(Items from a data source)
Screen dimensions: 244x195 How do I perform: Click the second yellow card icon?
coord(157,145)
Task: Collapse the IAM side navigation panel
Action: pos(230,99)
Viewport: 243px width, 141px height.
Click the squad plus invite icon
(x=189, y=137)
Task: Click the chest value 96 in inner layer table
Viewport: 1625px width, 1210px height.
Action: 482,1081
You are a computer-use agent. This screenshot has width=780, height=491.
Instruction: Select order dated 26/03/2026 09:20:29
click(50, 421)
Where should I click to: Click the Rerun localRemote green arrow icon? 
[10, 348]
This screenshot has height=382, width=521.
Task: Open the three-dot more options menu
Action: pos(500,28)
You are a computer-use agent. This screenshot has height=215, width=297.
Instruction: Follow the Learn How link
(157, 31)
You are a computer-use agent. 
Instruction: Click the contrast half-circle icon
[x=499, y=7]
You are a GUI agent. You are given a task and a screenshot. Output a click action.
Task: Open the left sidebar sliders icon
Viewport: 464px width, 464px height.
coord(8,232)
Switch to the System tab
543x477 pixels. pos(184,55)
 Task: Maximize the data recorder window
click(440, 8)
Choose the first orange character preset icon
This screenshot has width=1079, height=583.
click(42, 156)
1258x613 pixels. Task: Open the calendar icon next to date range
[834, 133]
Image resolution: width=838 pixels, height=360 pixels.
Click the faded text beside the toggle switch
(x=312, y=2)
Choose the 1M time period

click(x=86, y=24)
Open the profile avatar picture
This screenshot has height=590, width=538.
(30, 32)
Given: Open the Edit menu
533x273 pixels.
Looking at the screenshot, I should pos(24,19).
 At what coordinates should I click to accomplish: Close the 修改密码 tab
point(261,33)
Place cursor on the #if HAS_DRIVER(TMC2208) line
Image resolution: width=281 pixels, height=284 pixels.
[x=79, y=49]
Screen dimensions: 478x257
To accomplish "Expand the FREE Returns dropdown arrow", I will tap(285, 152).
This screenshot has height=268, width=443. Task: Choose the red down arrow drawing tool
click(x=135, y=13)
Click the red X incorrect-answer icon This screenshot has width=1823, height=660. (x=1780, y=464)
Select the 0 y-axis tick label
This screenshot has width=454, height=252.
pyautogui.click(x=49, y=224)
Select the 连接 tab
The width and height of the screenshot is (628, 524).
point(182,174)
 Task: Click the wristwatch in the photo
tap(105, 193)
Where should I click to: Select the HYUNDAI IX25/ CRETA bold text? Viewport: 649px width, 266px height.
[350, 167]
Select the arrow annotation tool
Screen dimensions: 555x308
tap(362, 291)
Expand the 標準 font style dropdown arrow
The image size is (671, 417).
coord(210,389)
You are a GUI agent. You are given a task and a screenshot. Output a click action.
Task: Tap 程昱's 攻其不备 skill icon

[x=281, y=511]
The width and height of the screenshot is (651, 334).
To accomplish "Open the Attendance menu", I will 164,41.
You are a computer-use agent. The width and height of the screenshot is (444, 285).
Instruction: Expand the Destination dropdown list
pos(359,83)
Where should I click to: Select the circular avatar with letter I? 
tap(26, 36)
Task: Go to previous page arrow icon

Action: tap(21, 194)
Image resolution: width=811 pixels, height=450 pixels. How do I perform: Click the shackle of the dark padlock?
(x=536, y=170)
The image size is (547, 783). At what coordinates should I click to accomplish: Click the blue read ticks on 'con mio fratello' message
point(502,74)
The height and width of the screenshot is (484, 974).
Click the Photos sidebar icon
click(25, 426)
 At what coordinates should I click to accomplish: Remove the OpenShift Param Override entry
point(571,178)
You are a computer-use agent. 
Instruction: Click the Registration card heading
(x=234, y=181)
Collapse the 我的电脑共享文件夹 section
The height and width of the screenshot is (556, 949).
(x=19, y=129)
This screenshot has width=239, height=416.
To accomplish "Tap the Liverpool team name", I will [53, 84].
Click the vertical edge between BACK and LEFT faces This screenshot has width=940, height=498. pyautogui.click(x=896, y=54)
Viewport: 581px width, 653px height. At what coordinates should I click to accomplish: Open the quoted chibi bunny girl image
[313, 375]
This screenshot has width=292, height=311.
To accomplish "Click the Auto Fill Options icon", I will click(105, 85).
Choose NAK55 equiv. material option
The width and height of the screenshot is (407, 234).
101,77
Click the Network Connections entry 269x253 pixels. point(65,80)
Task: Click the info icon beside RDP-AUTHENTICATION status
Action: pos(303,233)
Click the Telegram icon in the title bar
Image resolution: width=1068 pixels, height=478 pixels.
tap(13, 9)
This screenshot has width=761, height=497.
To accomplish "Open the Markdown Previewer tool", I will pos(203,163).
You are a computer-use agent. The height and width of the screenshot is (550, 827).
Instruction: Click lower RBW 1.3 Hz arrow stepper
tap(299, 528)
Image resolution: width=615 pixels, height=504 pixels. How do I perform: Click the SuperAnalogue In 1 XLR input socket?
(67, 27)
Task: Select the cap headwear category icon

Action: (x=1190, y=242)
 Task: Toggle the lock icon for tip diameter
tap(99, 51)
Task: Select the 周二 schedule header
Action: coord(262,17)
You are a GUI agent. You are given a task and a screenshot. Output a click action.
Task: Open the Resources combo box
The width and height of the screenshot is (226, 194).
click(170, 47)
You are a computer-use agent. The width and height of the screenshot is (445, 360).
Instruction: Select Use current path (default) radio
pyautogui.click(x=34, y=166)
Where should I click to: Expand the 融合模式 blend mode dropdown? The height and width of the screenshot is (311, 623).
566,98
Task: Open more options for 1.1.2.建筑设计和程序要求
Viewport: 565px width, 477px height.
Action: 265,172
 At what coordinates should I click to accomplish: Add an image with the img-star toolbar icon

### [Activity]
Every record above should be output exactly.

### [Answer to the exercise]
Screen dimensions: 244x195 How do I perform: Click the second yellow card icon?
coord(157,145)
Task: Collapse the IAM side navigation panel
Action: pos(230,99)
Viewport: 243px width, 141px height.
Click the squad plus invite icon
(x=189, y=137)
Task: Click the chest value 96 in inner layer table
Viewport: 1625px width, 1210px height.
Action: 482,1081
You are a computer-use agent. This screenshot has width=780, height=491.
Instruction: Select order dated 26/03/2026 09:20:29
click(50, 421)
Where should I click to: Click the Rerun localRemote green arrow icon? 
[10, 348]
This screenshot has height=382, width=521.
Task: Open the three-dot more options menu
Action: pos(500,28)
You are a computer-use agent. This screenshot has height=215, width=297.
Instruction: Follow the Learn How link
(157, 31)
You are a computer-use agent. 
Instruction: Click the contrast half-circle icon
[x=499, y=7]
You are a GUI agent. You are given a task and a screenshot. Output a click action.
Task: Open the left sidebar sliders icon
Viewport: 464px width, 464px height.
coord(8,232)
Switch to the System tab
543x477 pixels. pos(184,55)
 Task: Maximize the data recorder window
click(440, 8)
Choose the first orange character preset icon
This screenshot has width=1079, height=583.
click(42, 156)
1258x613 pixels. Task: Open the calendar icon next to date range
[834, 133]
Image resolution: width=838 pixels, height=360 pixels.
Click the faded text beside the toggle switch
(x=312, y=2)
Choose the 1M time period

click(x=86, y=24)
Open the profile avatar picture
This screenshot has height=590, width=538.
(30, 32)
Given: Open the Edit menu
533x273 pixels.
Looking at the screenshot, I should pos(24,19).
 At what coordinates should I click to accomplish: Close the 修改密码 tab
point(261,33)
Place cursor on the #if HAS_DRIVER(TMC2208) line
Image resolution: width=281 pixels, height=284 pixels.
[x=79, y=49]
Screen dimensions: 478x257
To accomplish "Expand the FREE Returns dropdown arrow", I will tap(285, 152).
This screenshot has height=268, width=443. Task: Choose the red down arrow drawing tool
click(x=135, y=13)
Click the red X incorrect-answer icon This screenshot has width=1823, height=660. (x=1780, y=464)
Select the 0 y-axis tick label
This screenshot has width=454, height=252.
pyautogui.click(x=49, y=224)
Select the 连接 tab
The width and height of the screenshot is (628, 524).
point(182,174)
 Task: Click the wristwatch in the photo
tap(105, 193)
Where should I click to: Select the HYUNDAI IX25/ CRETA bold text? Viewport: 649px width, 266px height.
[350, 167]
Select the arrow annotation tool
Screen dimensions: 555x308
tap(362, 291)
Expand the 標準 font style dropdown arrow
The image size is (671, 417).
coord(210,389)
You are a GUI agent. You are given a task and a screenshot. Output a click action.
Task: Tap 程昱's 攻其不备 skill icon

[x=281, y=511]
The width and height of the screenshot is (651, 334).
To accomplish "Open the Attendance menu", I will 164,41.
You are a computer-use agent. The width and height of the screenshot is (444, 285).
Instruction: Expand the Destination dropdown list
pos(359,83)
Where should I click to: Select the circular avatar with letter I? 
tap(26, 36)
Task: Go to previous page arrow icon

Action: tap(21, 194)
Image resolution: width=811 pixels, height=450 pixels. How do I perform: Click the shackle of the dark padlock?
(x=536, y=170)
The image size is (547, 783). At what coordinates should I click to accomplish: Click the blue read ticks on 'con mio fratello' message
point(502,74)
The height and width of the screenshot is (484, 974).
Click the Photos sidebar icon
click(25, 426)
 At what coordinates should I click to accomplish: Remove the OpenShift Param Override entry
point(571,178)
You are a computer-use agent. 
Instruction: Click the Registration card heading
(x=234, y=181)
Collapse the 我的电脑共享文件夹 section
The height and width of the screenshot is (556, 949).
(x=19, y=129)
This screenshot has width=239, height=416.
To accomplish "Tap the Liverpool team name", I will [53, 84].
Click the vertical edge between BACK and LEFT faces This screenshot has width=940, height=498. pyautogui.click(x=896, y=54)
Viewport: 581px width, 653px height. At what coordinates should I click to accomplish: Open the quoted chibi bunny girl image
[313, 375]
This screenshot has width=292, height=311.
To accomplish "Click the Auto Fill Options icon", I will click(105, 85).
Choose NAK55 equiv. material option
The width and height of the screenshot is (407, 234).
101,77
Click the Network Connections entry 269x253 pixels. point(65,80)
Task: Click the info icon beside RDP-AUTHENTICATION status
Action: pos(303,233)
Click the Telegram icon in the title bar
Image resolution: width=1068 pixels, height=478 pixels.
tap(13, 9)
This screenshot has width=761, height=497.
To accomplish "Open the Markdown Previewer tool", I will pos(203,163).
You are a computer-use agent. The height and width of the screenshot is (550, 827).
Instruction: Click lower RBW 1.3 Hz arrow stepper
tap(299, 528)
Image resolution: width=615 pixels, height=504 pixels. How do I perform: Click the SuperAnalogue In 1 XLR input socket?
(67, 27)
Task: Select the cap headwear category icon

Action: (x=1190, y=242)
 Task: Toggle the lock icon for tip diameter
tap(99, 51)
Task: Select the 周二 schedule header
Action: coord(262,17)
You are a GUI agent. You are given a task and a screenshot. Output a click action.
Task: Open the Resources combo box
The width and height of the screenshot is (226, 194).
click(170, 47)
You are a computer-use agent. The width and height of the screenshot is (445, 360).
Instruction: Select Use current path (default) radio
pyautogui.click(x=34, y=166)
Where should I click to: Expand the 融合模式 blend mode dropdown? The height and width of the screenshot is (311, 623).
566,98
Task: Open more options for 1.1.2.建筑设计和程序要求
Viewport: 565px width, 477px height.
Action: 265,172
 At what coordinates should I click to accomplish: Add an image with the img-star toolbar icon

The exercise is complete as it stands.